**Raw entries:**
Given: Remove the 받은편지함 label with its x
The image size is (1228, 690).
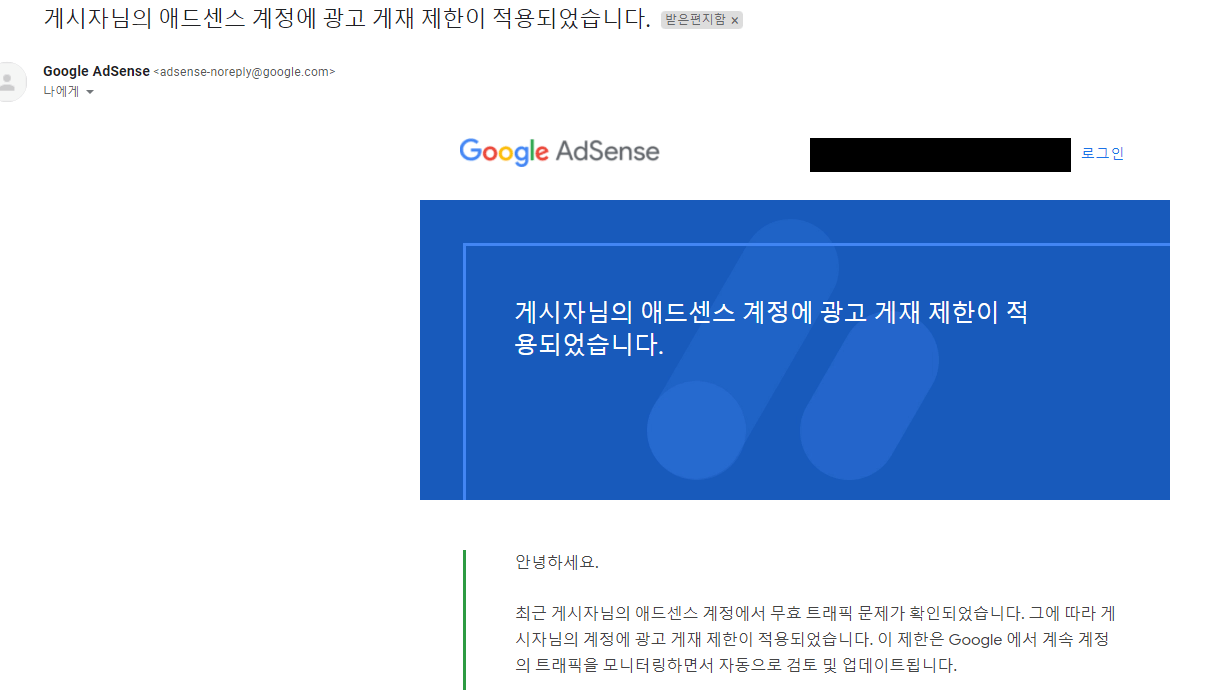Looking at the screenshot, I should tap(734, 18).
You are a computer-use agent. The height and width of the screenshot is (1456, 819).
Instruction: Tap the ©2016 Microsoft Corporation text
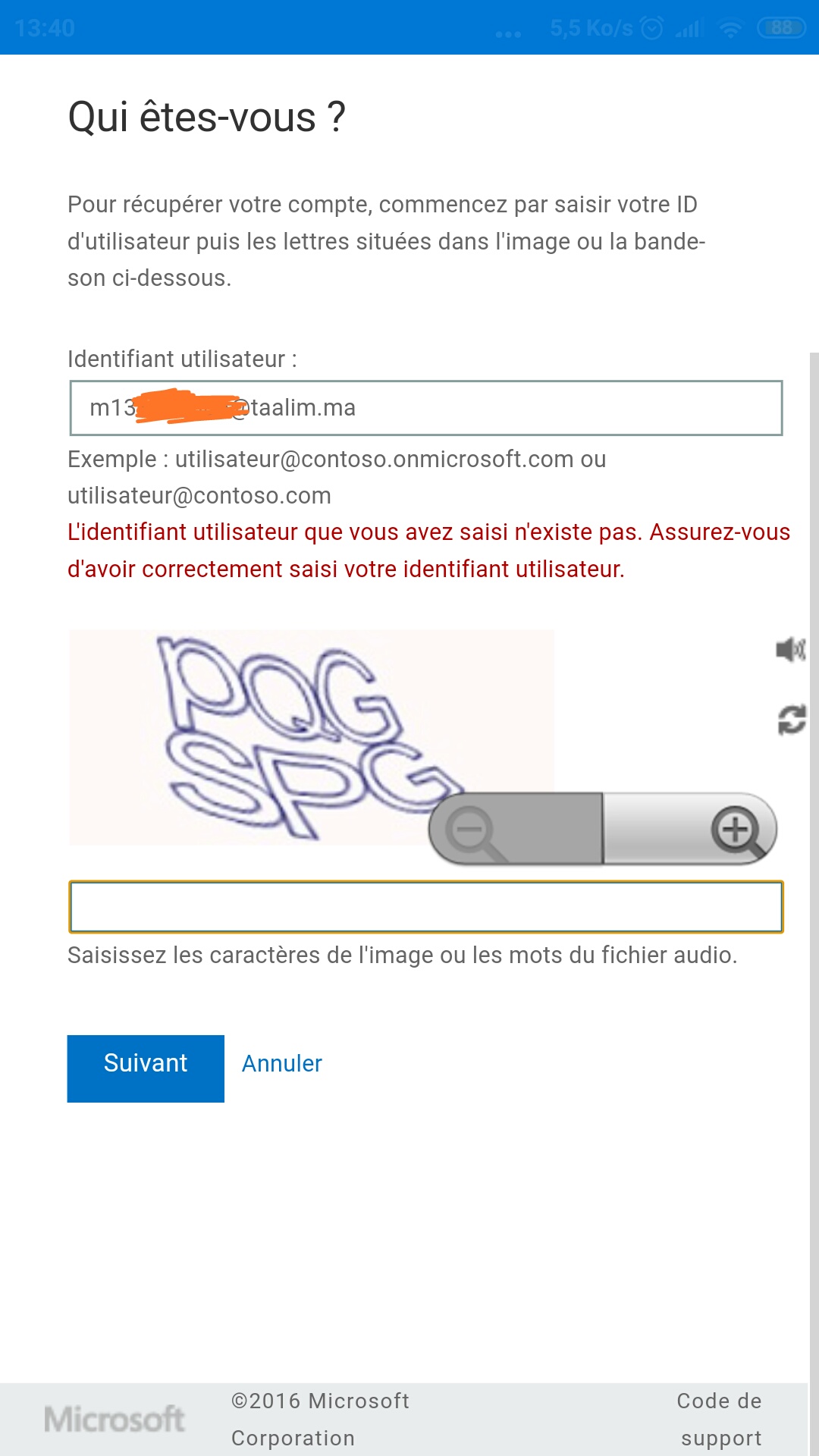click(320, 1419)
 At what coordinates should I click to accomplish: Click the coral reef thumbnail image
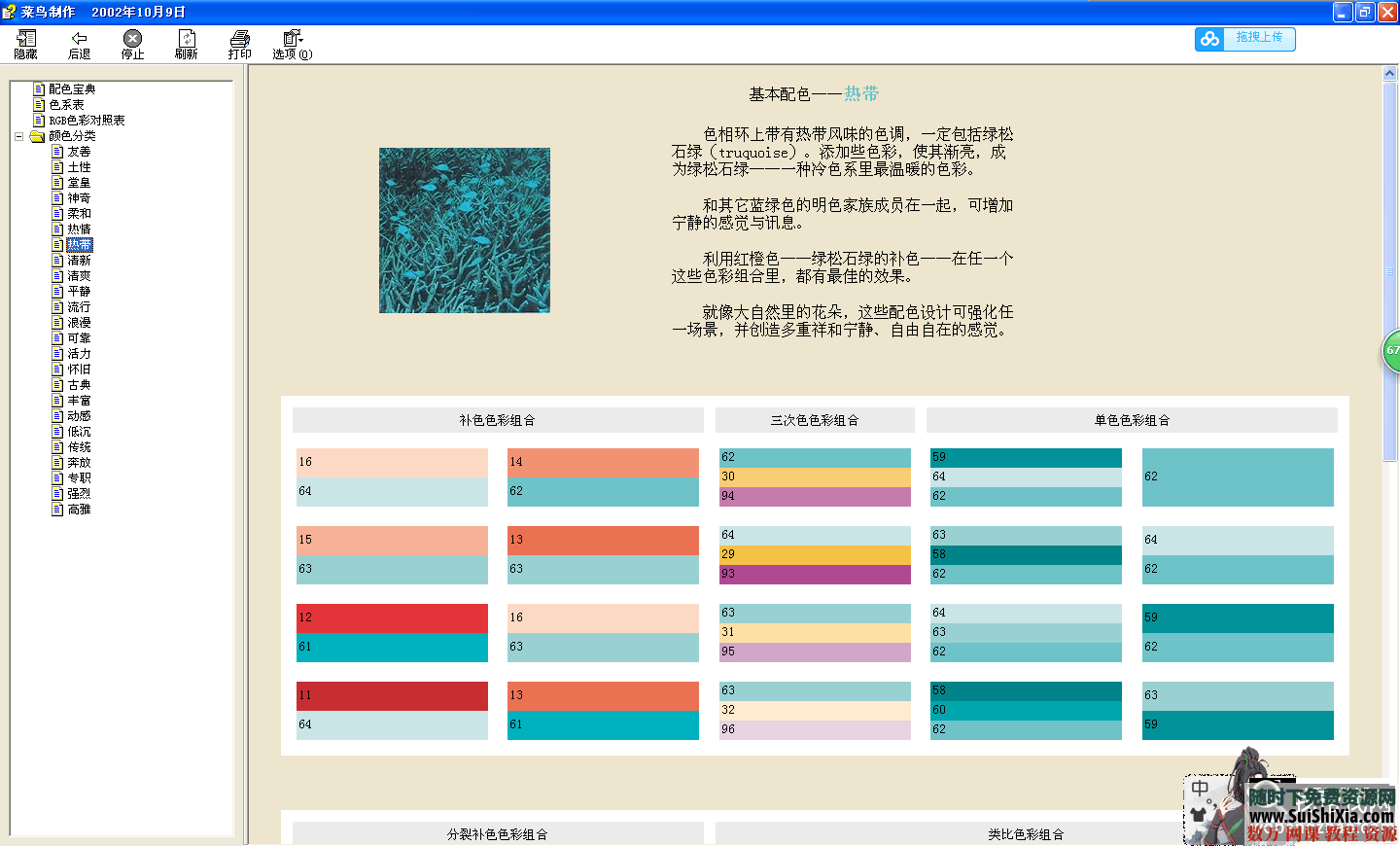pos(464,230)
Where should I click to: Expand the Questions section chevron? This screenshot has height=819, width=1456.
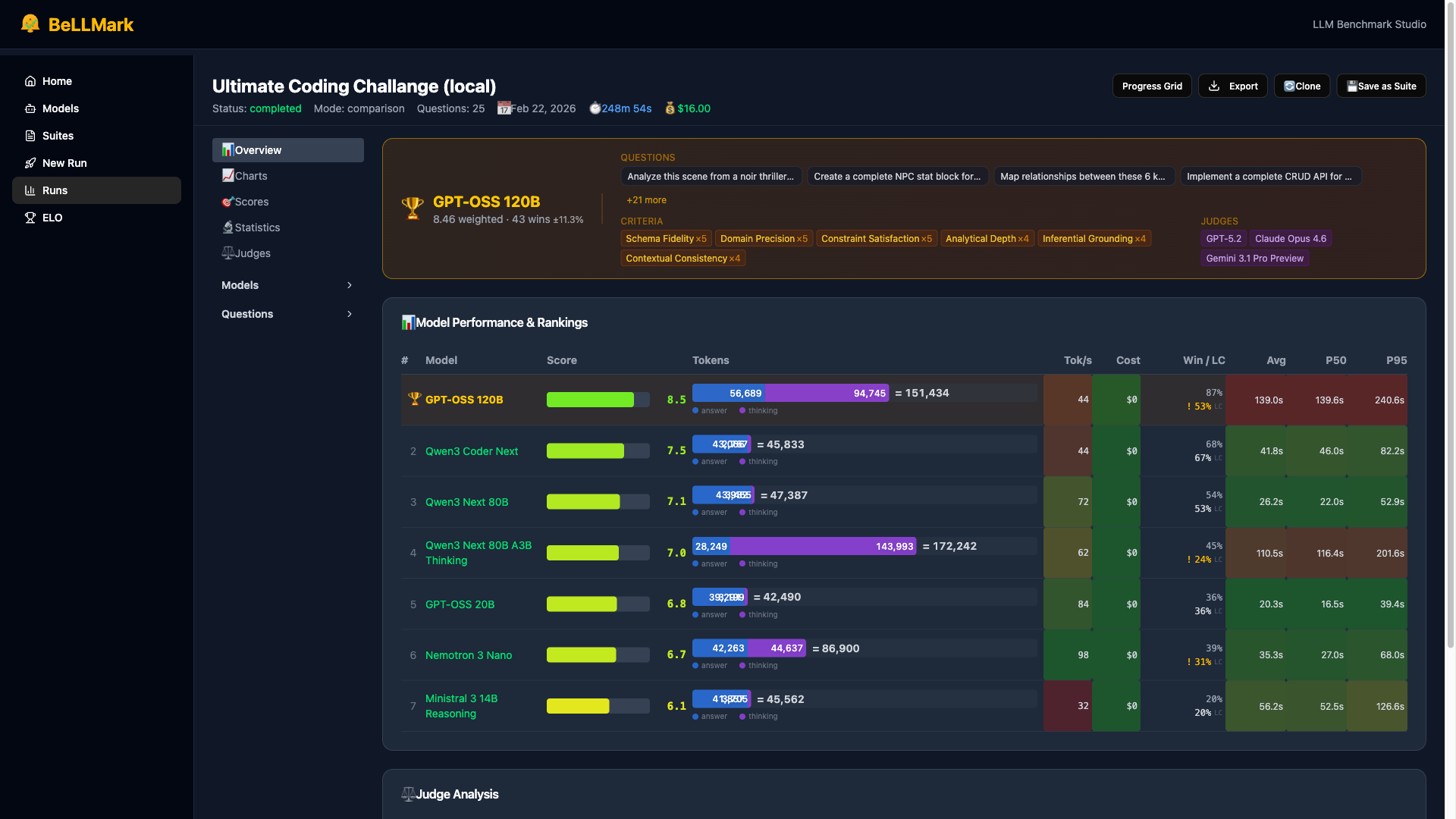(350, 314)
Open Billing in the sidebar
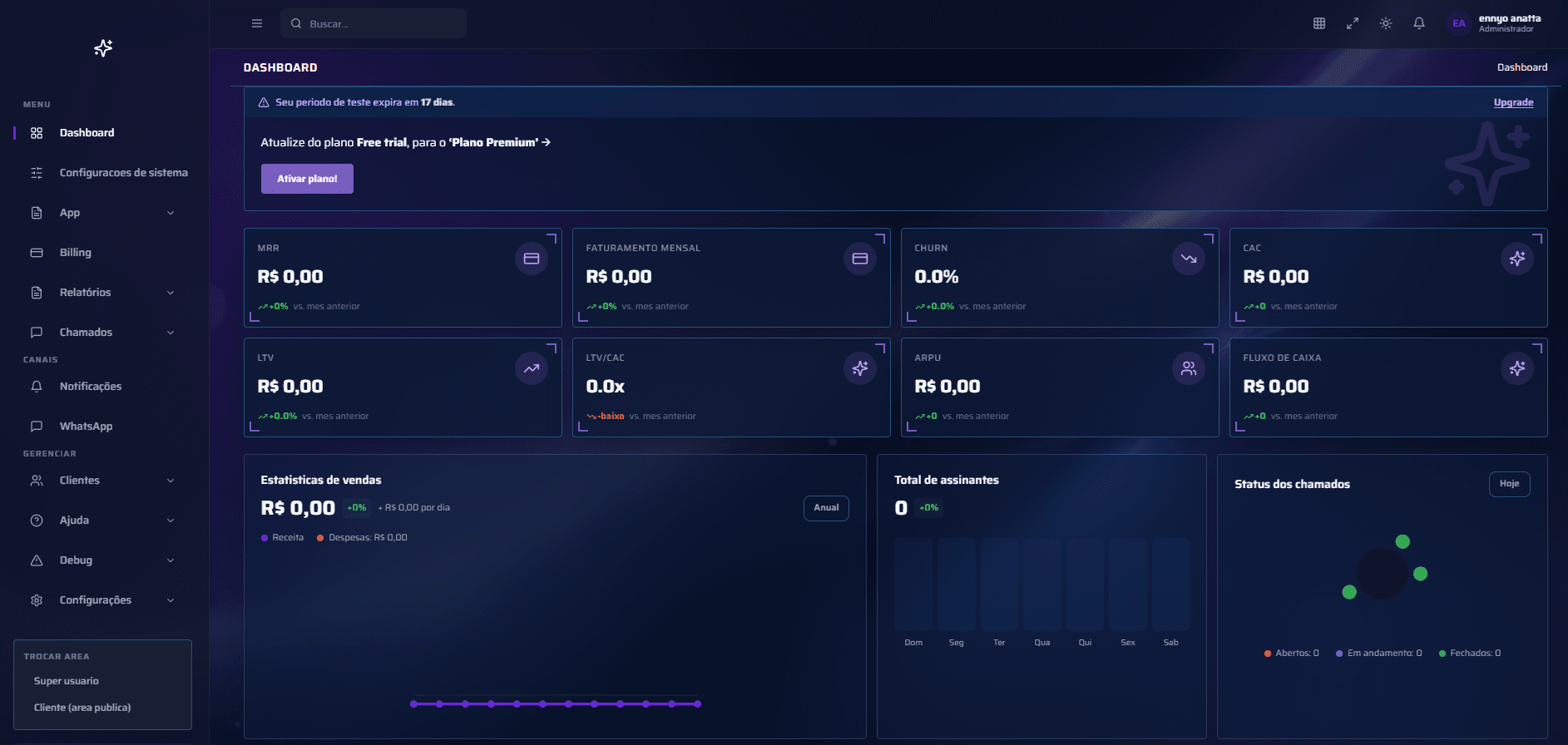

**EXERCISE DESCRIPTION:** Rewrite the entries above as a Markdown table with the columns "Row" and "Line," one row per line of text, numbered in order and skipping blank lines. Leave the pictures out.

**RESULT OF THE EXERCISE:**
| Row | Line |
|---|---|
| 1 | Given: Remove the 받은편지함 label with its x |
| 2 | The image size is (1228, 690). |
| 3 | Looking at the screenshot, I should tap(734, 18). |
| 4 | You are a computer-use agent. The height and width of the screenshot is (1456, 819). |
| 5 | Instruction: Tap the ©2016 Microsoft Corporation text |
| 6 | click(320, 1419) |
| 7 |  At what coordinates should I click to accomplish: Click the coral reef thumbnail image |
| 8 | pos(464,230) |
| 9 | Where should I click to: Expand the Questions section chevron? This screenshot has height=819, width=1456. |
| 10 | (350, 314) |
| 11 | Open Billing in the sidebar |